Het Geldersche woord vlaas = poel
In de Geldersche gemeente Herwijnen komt het woord ‘vlaas’ voor als soortnaam voor een poel of plas. Men spreekt er van ‘de vlaas langs de Zeek’, en van ‘de vlaas langs Koskes kampke’. Het zijn beide vrijwel waardelooze perceelen, die bijna altijd onder water staan, en waar niets dan lisch groeit, zoodat ze in den vorigen winter beide tegen een jaarlijksche recognitie van f 5 als ijsbaan ter beschikking van de IJsclub ‘Eendracht’ werden gesteld.

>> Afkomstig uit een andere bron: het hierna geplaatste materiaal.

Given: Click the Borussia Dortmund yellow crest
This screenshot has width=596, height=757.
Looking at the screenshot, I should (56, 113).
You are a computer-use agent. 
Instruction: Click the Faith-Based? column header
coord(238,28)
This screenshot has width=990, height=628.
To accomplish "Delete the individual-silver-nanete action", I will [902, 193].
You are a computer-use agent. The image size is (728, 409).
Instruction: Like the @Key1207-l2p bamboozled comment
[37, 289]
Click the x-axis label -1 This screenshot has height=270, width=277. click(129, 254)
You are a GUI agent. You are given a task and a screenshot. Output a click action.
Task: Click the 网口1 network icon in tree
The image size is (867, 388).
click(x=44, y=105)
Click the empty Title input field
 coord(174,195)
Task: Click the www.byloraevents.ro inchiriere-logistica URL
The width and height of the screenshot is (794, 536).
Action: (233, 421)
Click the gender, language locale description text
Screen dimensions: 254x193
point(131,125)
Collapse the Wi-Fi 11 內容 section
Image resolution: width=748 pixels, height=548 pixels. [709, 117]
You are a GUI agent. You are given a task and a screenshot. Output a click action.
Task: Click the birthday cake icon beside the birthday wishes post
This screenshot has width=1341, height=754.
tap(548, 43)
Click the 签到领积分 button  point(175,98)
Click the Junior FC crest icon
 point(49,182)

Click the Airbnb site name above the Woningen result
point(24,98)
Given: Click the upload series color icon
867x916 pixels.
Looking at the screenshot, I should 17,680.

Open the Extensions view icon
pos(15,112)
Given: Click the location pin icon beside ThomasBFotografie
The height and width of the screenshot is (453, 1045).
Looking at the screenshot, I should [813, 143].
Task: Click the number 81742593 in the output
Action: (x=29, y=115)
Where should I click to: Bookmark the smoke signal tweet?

Dit zeldzame Nederlandsche woord is toch vroeger al minstens eenmaal uit den volksmond opgeteekend in den bekenden Vocabularius Copiosus te Leuven gedrukt in 1483, waar het heet: ‘vlaesch in een bosch. saltus’. De uitdrukking is goed, maar saltus is blijkbaar slechts een vertaling van het laatste woord. Kiliaen nam het dan ook over als ‘vetus’ (hem onbekend) met de foutieve beteekenis van ‘bosch’. Verdam in zijn Middelnederlandsch Woordenboek merkt Kiliaens fout, vertaalt het woord als ‘wouddal’, maar hecht toch ook nog aan saltus als ‘bergkloof’.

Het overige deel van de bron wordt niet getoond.